§ **GIVEN TASK**
Rewrite the data from the line with "The width and height of the screenshot is (1200, 993)." through the line with "will (769, 134).", substituting "text box" for "input field" and leaving everything else as it is.

----------------------------------------

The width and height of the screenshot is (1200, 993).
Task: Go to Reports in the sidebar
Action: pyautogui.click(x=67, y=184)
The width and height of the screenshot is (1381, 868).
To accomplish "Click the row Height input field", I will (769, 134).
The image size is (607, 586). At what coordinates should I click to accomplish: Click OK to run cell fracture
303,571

----------------------------------------

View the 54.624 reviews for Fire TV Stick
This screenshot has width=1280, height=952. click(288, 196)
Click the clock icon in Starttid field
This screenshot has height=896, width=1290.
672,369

----------------------------------------

§ **COMPLETE ANSWER**
The width and height of the screenshot is (1200, 993).
Task: Go to Reports in the sidebar
Action: pyautogui.click(x=67, y=184)
The width and height of the screenshot is (1381, 868).
To accomplish "Click the row Height text box", I will (769, 134).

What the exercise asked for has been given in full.